"A military chaplain may participate in or officiate any private ceremony," a memo says
The ceremony must be in line with "applicable state and local law"
Ten days after the military dumped its “don’t ask, don’t tell” policy on gays and lesbians in the military, the Pentagon has issued new rules allowing military chaplains to perform same-sex marriages, but only if allowed by law and the chaplain’s beliefs.
“A military chaplain may participate in or officiate any private ceremony, whether on or off a military installation, provided that the ceremony is not prohibited by applicable state and local law,” a memo released Friday says. “Further a chaplain is not required to participate in or officiate a private ceremony if doing so would be in variance with the tenets of his or her religion.”

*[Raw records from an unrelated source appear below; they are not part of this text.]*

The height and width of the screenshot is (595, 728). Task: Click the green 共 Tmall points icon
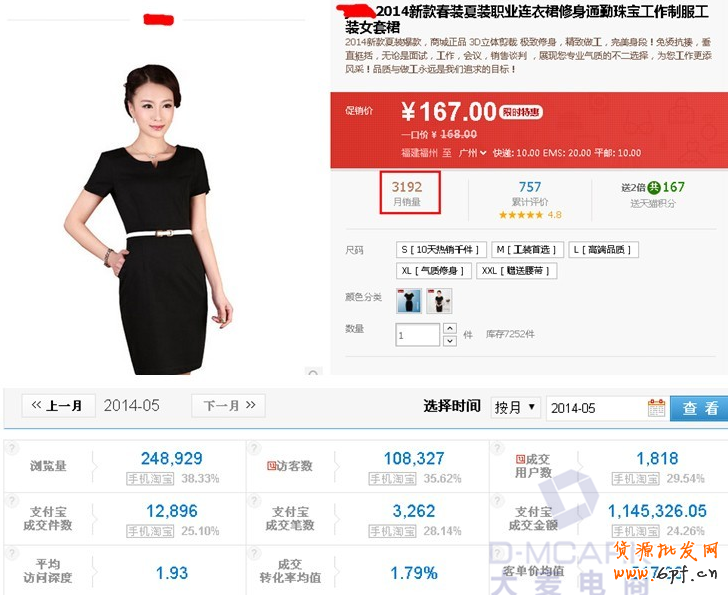click(x=653, y=187)
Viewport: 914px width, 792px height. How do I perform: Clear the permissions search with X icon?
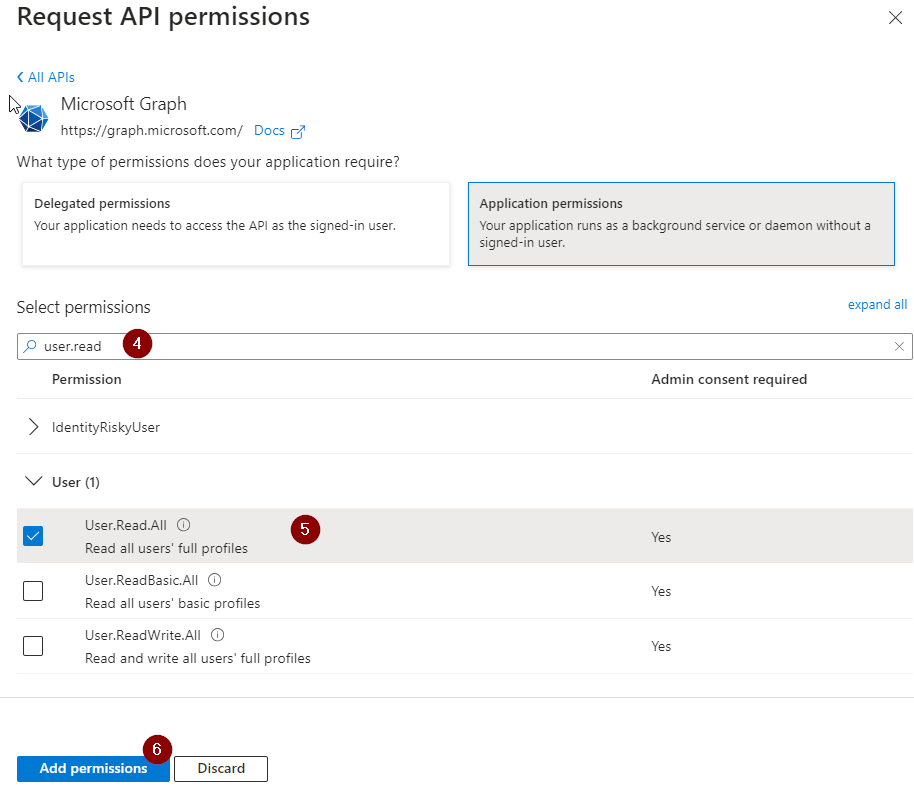pyautogui.click(x=899, y=346)
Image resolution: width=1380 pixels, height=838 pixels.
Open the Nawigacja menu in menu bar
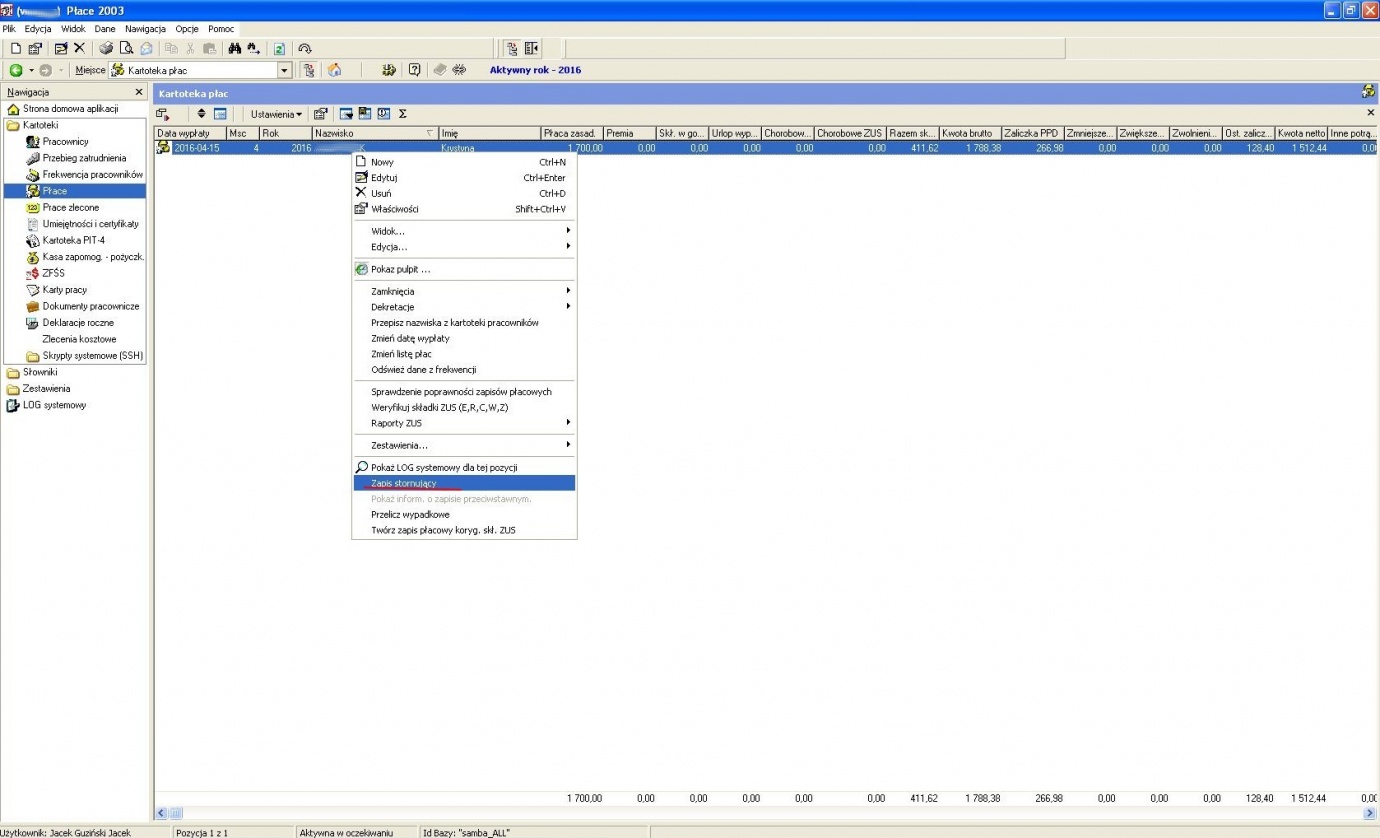(x=145, y=29)
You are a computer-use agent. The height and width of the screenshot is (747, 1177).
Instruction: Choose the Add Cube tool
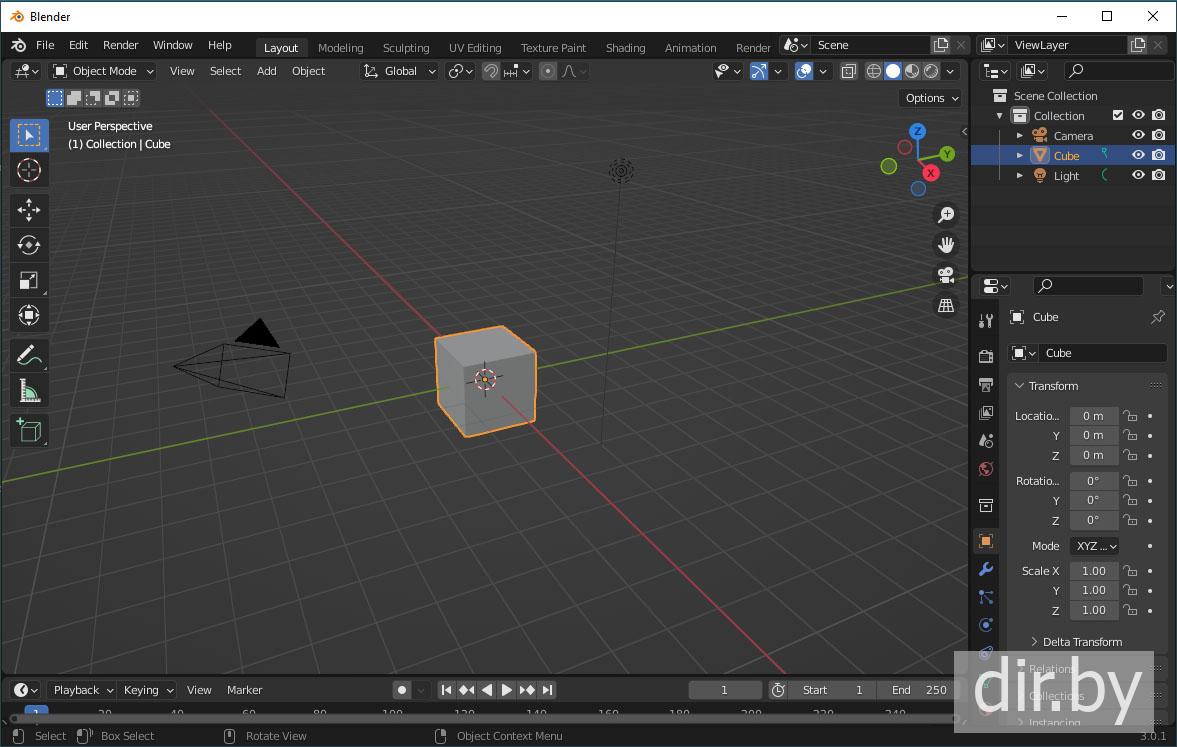pyautogui.click(x=29, y=431)
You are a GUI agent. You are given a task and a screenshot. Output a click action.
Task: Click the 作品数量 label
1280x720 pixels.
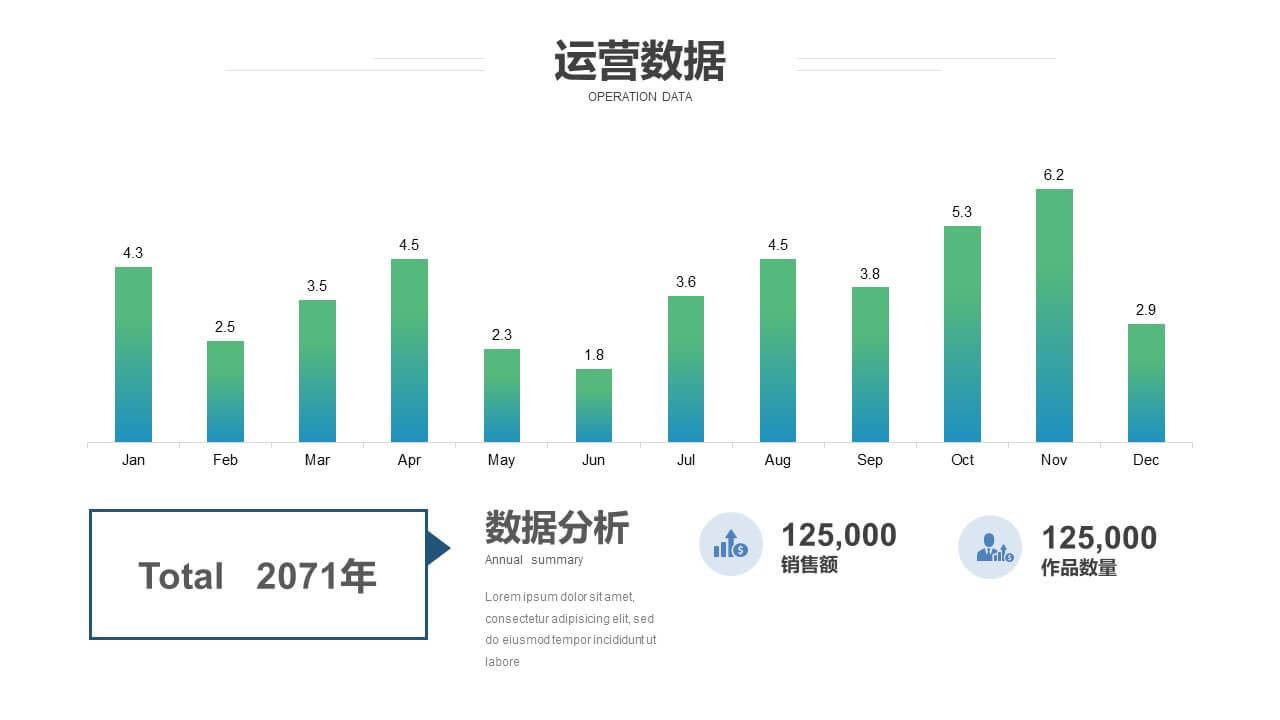coord(1079,568)

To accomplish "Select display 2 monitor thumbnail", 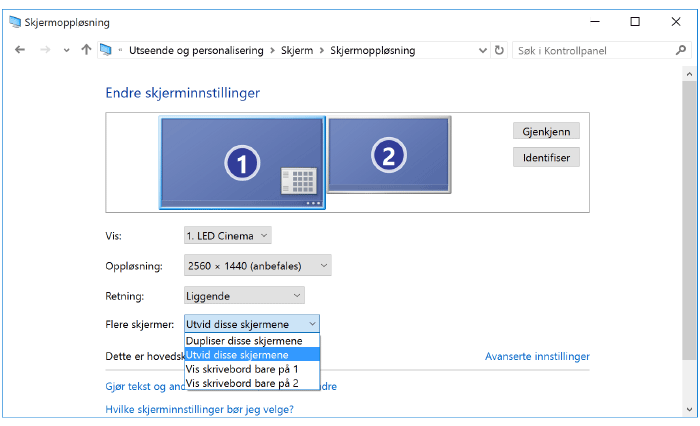I will tap(389, 154).
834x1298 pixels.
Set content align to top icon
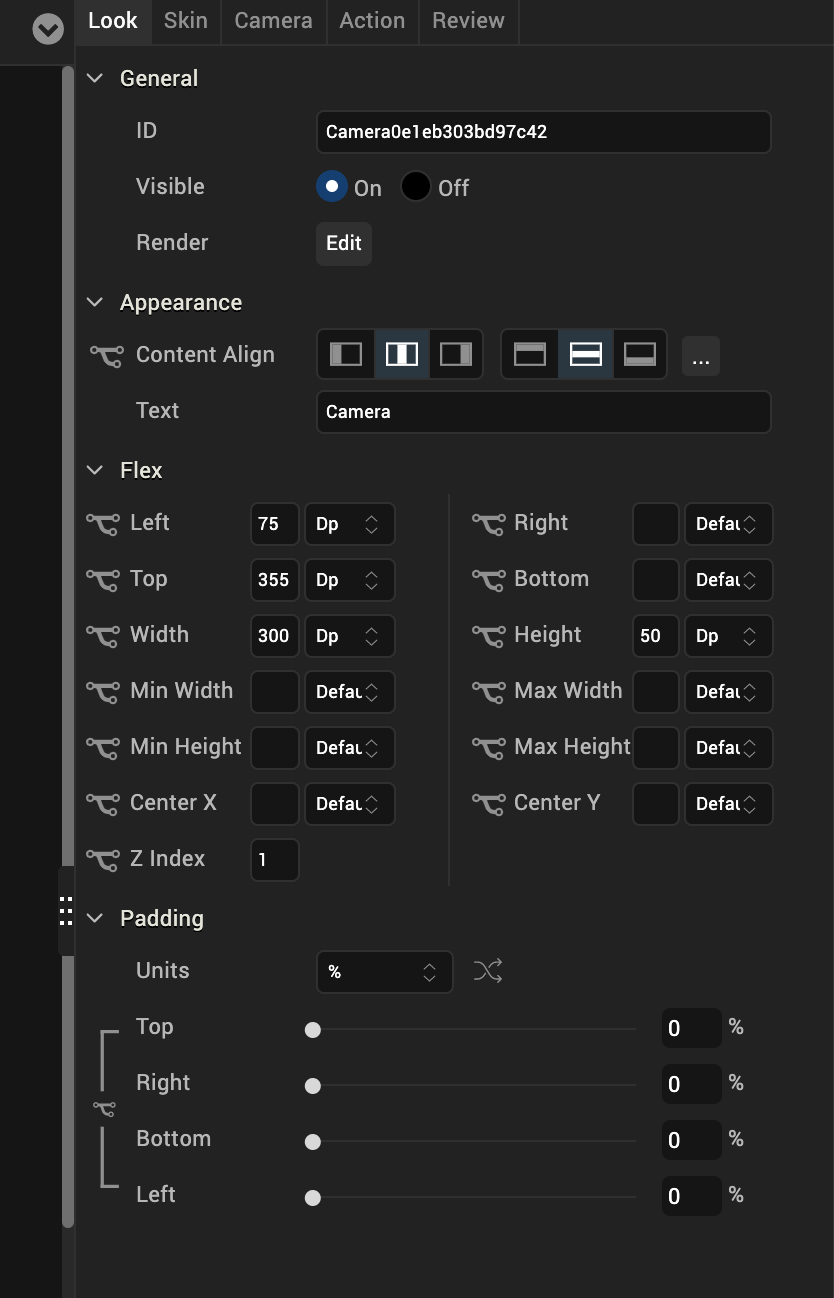coord(530,355)
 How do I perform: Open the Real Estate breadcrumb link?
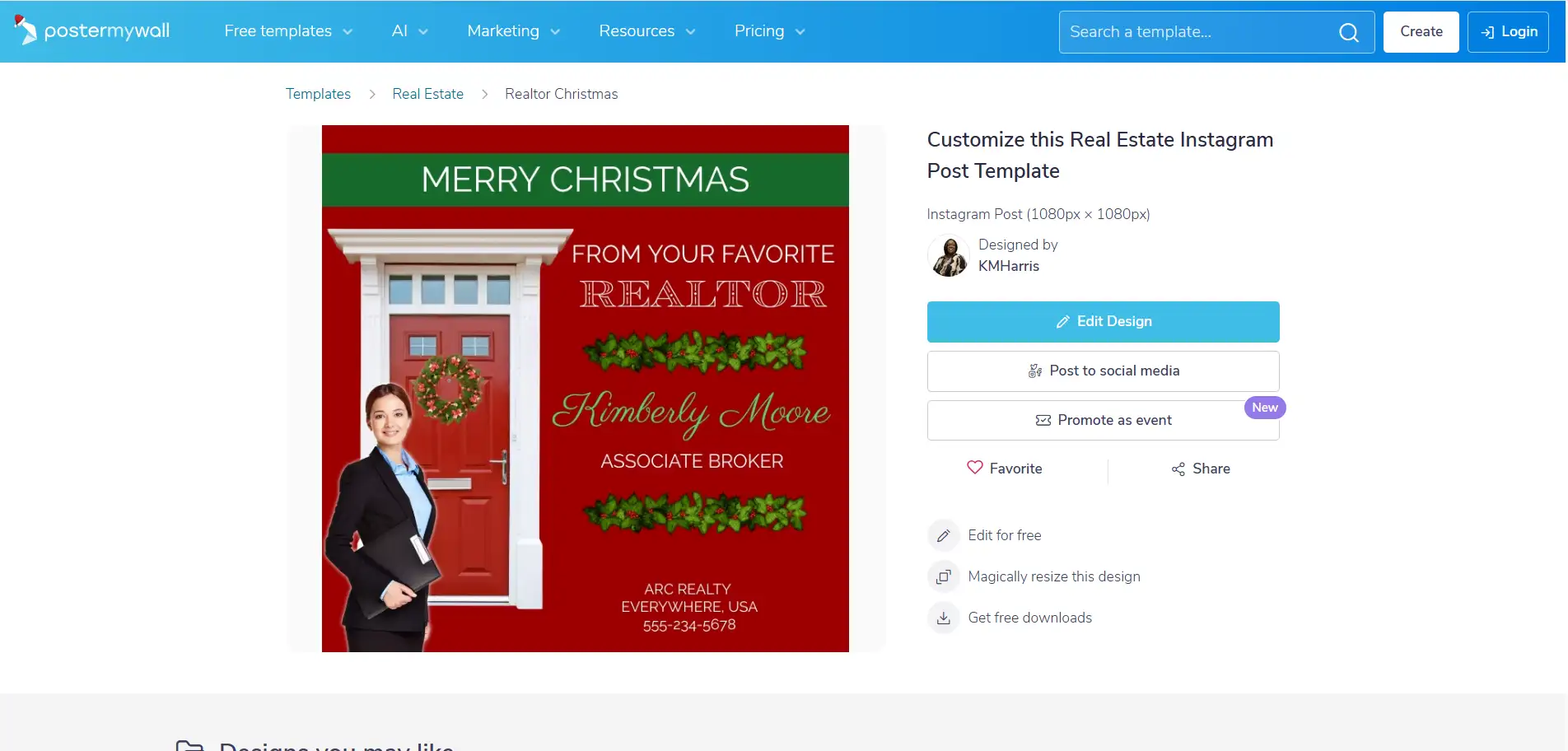click(x=427, y=94)
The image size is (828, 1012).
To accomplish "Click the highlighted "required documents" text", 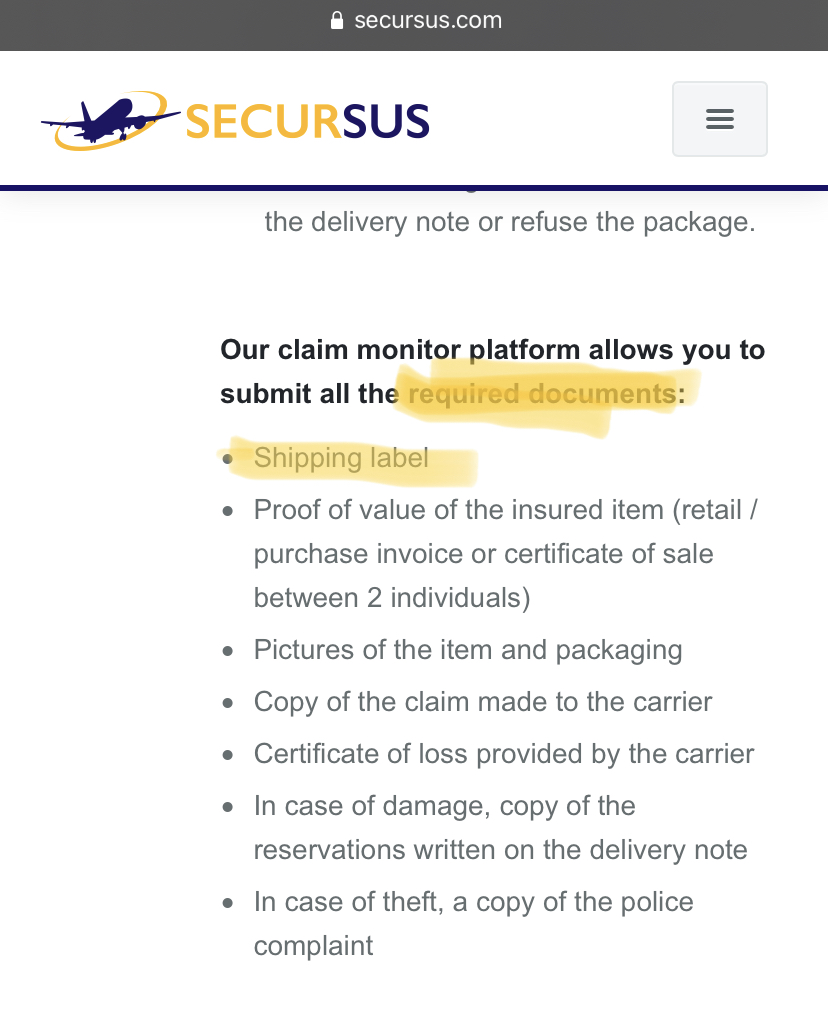I will [542, 394].
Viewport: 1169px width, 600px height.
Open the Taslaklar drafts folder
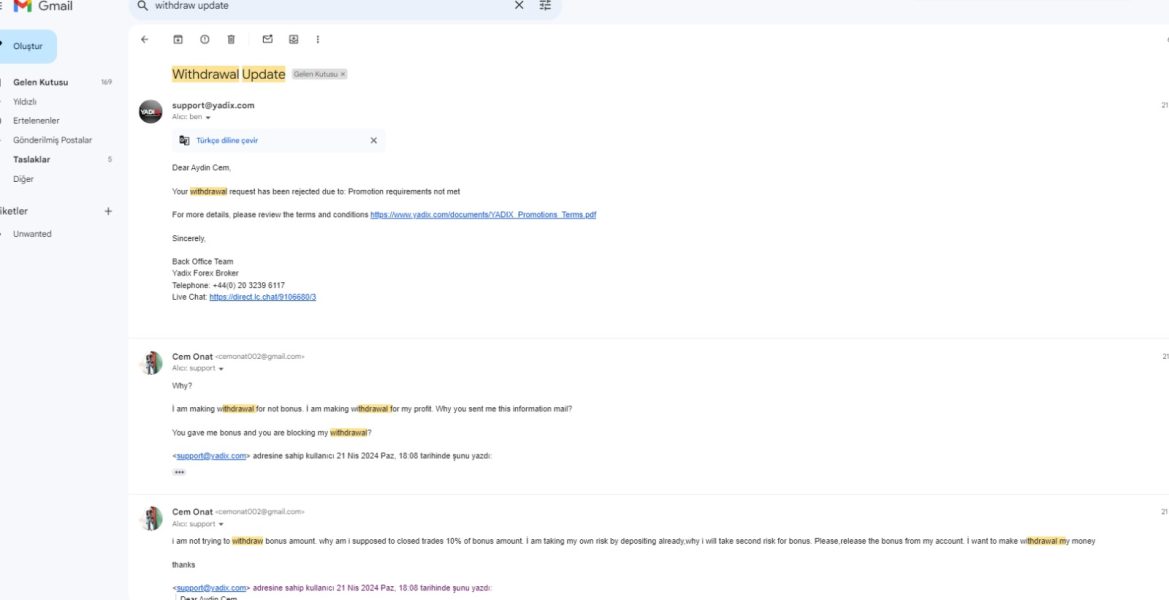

The new policy allowing gays and lesbians to serve openly in the military went into force September 20. In May, before the end of “don’t ask, don’t tell,” the Navy was forced into an embarrassing about-face when if first OK’d and then changed its mind on marriages on military bases.
The new military rules on marriages must be in line with the Federal Defense of Marriage Act and local laws.
The latest two-paragraph memo, from Under Secretary of Defense Clifford Stanley, carefully stops short of fully embracing the idea of same-sex marriage, saying that “a military chaplain’s participation in a private ceremony does not constitute an endorsement of the ceremony by DoD” (the Department of Defense).